Dit leidt de rechtbank tot de conclusie dat het UWV in het bestreden besluit terecht heeft geconcludeerd dat eiseres nu over arbeidsvermogen beschikt en dat dit op haar achttiende verjaardag en de vijf jaren daarna ook het geval was. Daarom is een beoordeling van de duurzaamheid van de beperkingen van eiseres niet nodig. Het UWV heeft de aanvraag van eiseres voor de toekomst dan ook terecht afgewezen.
Terugkomen van het eerdere besluit van 22 juni 2022
8.12.
Met het bestreden besluit heeft het UWV terecht vastgesteld dat eiseres op haar achttiende verjaardag niet over arbeidsvermogen beschikte.
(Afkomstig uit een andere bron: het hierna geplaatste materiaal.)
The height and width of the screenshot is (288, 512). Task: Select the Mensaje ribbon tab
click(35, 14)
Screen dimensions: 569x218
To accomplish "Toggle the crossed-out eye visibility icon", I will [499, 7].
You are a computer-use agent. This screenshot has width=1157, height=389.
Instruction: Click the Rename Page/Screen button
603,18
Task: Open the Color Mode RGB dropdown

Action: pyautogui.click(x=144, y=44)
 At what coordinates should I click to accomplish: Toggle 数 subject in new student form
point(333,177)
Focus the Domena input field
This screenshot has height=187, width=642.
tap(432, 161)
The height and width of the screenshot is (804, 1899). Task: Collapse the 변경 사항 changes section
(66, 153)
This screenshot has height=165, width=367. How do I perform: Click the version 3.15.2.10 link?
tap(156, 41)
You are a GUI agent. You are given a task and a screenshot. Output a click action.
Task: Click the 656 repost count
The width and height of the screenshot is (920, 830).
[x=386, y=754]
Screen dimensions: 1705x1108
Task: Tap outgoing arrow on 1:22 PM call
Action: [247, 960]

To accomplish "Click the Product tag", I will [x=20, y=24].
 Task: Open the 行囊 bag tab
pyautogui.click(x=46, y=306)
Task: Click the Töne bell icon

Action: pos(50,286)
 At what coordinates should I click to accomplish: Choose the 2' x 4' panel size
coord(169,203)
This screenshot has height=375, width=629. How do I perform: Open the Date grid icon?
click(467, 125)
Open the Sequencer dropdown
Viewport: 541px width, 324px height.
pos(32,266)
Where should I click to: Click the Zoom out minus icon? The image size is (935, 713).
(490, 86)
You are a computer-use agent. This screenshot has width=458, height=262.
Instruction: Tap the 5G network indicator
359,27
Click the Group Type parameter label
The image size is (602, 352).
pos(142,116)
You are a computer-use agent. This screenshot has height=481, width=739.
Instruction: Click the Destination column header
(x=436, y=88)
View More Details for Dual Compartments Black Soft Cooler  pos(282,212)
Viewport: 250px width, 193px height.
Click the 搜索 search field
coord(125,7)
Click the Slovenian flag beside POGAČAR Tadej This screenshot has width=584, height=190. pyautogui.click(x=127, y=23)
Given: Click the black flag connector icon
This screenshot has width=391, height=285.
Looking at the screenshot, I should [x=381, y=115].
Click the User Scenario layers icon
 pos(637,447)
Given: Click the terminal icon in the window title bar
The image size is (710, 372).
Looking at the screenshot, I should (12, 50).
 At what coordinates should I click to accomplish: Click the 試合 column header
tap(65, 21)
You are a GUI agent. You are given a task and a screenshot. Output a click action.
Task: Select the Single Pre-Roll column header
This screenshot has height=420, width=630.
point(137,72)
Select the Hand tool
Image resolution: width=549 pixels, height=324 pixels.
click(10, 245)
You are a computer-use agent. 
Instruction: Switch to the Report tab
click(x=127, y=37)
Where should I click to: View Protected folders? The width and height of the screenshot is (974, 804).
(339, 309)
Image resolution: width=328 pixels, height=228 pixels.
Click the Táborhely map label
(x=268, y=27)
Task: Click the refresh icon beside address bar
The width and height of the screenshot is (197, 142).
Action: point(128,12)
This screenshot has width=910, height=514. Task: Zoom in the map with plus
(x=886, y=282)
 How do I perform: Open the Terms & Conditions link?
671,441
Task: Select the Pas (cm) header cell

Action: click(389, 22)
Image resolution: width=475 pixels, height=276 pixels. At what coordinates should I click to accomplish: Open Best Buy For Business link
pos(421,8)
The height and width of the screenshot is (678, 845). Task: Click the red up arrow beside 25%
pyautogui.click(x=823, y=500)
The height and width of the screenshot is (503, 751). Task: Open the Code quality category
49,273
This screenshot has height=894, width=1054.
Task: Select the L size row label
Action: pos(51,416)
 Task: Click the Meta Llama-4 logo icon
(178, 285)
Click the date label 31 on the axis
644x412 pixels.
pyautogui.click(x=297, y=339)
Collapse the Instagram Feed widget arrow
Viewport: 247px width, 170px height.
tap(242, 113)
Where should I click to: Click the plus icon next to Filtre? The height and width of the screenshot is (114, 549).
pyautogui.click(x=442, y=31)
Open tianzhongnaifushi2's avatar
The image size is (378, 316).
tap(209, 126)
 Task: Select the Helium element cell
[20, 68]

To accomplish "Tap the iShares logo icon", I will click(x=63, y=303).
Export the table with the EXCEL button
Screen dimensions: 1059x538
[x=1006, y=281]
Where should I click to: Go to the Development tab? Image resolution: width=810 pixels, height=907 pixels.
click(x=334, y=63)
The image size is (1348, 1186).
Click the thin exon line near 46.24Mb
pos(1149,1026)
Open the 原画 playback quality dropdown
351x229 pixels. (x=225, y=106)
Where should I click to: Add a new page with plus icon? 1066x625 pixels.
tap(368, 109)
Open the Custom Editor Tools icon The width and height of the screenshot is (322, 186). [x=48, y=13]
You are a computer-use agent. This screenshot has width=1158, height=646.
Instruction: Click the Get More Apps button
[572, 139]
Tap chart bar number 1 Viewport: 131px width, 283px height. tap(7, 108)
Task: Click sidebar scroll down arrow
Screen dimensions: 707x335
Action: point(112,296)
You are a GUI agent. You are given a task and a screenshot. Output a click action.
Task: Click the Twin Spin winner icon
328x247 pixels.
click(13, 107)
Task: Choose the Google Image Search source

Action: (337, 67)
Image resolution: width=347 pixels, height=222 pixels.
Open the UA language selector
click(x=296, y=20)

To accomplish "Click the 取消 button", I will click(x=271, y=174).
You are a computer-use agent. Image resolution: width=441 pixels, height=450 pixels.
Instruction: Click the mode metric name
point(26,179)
Hieruit volgt al dat er geen nieuwe feiten en omstandigheden zijn aangevoerd, die maken dat er aanleiding is om terug te komen op het eerdere besluit van 22 juni 2022.
Toegenomen arbeidsongeschiktheid
8.13.
Uit wat hiervoor is overwogen volgt ook dat de arbeidsongeschiktheid van eiseres sinds de beoordeling op 22 juni 2022 niet zodanig is toegenomen dat eiseres op haar achttiende verjaardag en de vijf jaren daarna haar arbeidsvermogen is kwijtgeraakt. Een beroep op de regeling bij toegenomen arbeidsongeschiktheid (Wet Amber) in artikel 1a:1, tweede lid, van de Wajong kan dan ook niet slagen.
Slotsom
8.14.
De rechtbank komt tot de conclusie dat het UWV terecht de herhaalde aanvraag om een Wajong-uitkering heeft afgewezen.

Conclusie en gevolgen

9. Het beroep is ongegrond. Dat betekent dat eiseres geen Wajong-uitkering krijgt. Eiseres krijgt daarom het griffierecht niet terug. Zij krijgt ook geen vergoeding van haar proceskosten.

Beslissing

De rechtbank verklaart het beroep ongegrond.
Deze uitspraak is gedaan door mr. H.W.H. Oude Aarninkhof, rechter, in aanwezigheid van mr. F. Ernens, griffier.
Uitgesproken in het openbaar op
de griffier is verhinderd te ondertekenen
rechter
Een afschrift van deze uitspraak is verzonden aan partijen op:

Informatie over hoger beroep

Een partij die het niet eens is met deze uitspraak, kan een hoger beroepschrift sturen naar de Centrale Raad van Beroep waarin wordt uitgelegd waarom deze partij het niet eens is met deze uitspraak. Het hoger beroepschrift moet worden ingediend binnen zes weken na de dag waarop deze uitspraak is verzonden.
Digitaal hoger beroep instellen kan via “Formulieren en inloggen” op www.rechtspraak.nl. Hoger beroep instellen kan eventueel ook nog steeds door verzending van een brief aan de Centrale Raad van Beroep, Postbus 16002, 3500 DA Utrecht.
Kan de indiener de behandeling van het hoger beroep niet afwachten, omdat de zaak spoed heeft, dan kan de indiener de voorzieningenrechter van de Centrale Raad van Beroep vragen om een voorlopige voorziening (een tijdelijke maatregel) te treffen.

Voetnoten

1.CRvB 14 januari 2015, ECLI:NL:CRVB:2015:1
2.CRvB 14 januari 2015, ECLI:NL:CRVB:2015:1
3.zie CRvB 14 juli 2020, ECLI:NL:CRVB:2020:1461 en 26 februari 2025, ECLI:NL:CRVB:2025:294
4.Zie CRvB 17 augustus 2023, ECLI:NL:CRVB:2023:1593.